CONTENTS.txt: a list of files in the Supplemental_Files archive for Mortazavi et al. (2010), 
Genome Research, <http://dx.doi.org/10.1101/gr.111021.110>.

1. Proteomes
  
    This directory contains a compressed ('gzip -9') file of the hybrid Brugia malayi proteome:

    Supplemental_Proteomes/brugpep.WS209.off_w_aug.fa.gz

which was generated from both official annotations and AUGUSTUS predictions to allow a complete
Brugia gene set to be compared in OrthoMCL with other nematode genomes.  Michael Paulini (WormBase
/ WTSI) subsequently corrected this proteome and placed an improved version of it in WormBase.
    
    It also contains a compressed file of the actual PS1010 proteome used for OrthoMCL:

    Supplemental_Proteomes/ps1010rel4.prot.fa.gz
    
Due to curation of the C. sp. 3 PS1010 genome by WormBase or GenBank, the official final versions
of this proteome may not exactly match the proteome used in the paper.

2. OrthoMCL

    This directory contains files pertinent to OrthoMCL analyses.

    OrthoMCL/orthomcl_7spp_ps1010.omcl.CDS_centric.txt -- the original, CDS-based output of OrthoMCL.
    OrthoMCL/cds2gene_7spp.tsv                         -- the conversion table used from CDSes to genes.
    OrthoMCL/orthomcl_7spp_ps1010.omcl.txt             -- the corrected, gene-centric OrthoMCL used for analyses.
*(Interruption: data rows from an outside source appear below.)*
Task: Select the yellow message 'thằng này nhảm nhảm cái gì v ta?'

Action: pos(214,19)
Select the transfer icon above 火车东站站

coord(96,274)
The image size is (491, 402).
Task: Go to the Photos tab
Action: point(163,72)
    (Note that there are some cases of a single protein in C. elegans being encoded by two or more 
CDSes.  Thus, CDS-to-gene mapping can be unique, but protein-to-gene mapping may not be.)

3. elegans_elements

    This directory contains primary sequence and GFF files describing the final set of 2,672 DNA 
elements in C. elegans that were both highly conserved between C. elegans, C. briggsae, and PS1010, 
and that were likely to encode regulatory sequences or previously unknown ncRNAs:

    elegans_elements/cons_2672_elements.fa        -- primary DNA sequence of the elements
    elegans_elements/cons_2672_elements.WS190.gtf -- GTF of their coordinates for WormBase release WS190
    elegans_elements/cons_2672_elements.WS215.gtf -- GTF of their coordinates for WormBase release WS215

4. elegans_motifs

    This directory contains the two runs of MEME motif predictions done from the primary DNA 
sequence of the 2,672 conserved elements, along with output files for the remapping of these motifs 
to the elements with FIMO.  These data are in subdirectories elegans_motifs/Run_1 and elegans_motifs/Run_2.

5. PS1010_repeats

    This directory contains the genomic repeats predicted with RepeatModeler for the PS1010 genome:

    PS1010_repeats/ps1010rel4_consensi.classified.fa -- the actual repeat sequences.
    PS1010_repeats/NOT_FILTERED.txt -- a disclaimer: these were not filtered for protein-coding or ncRNA genes!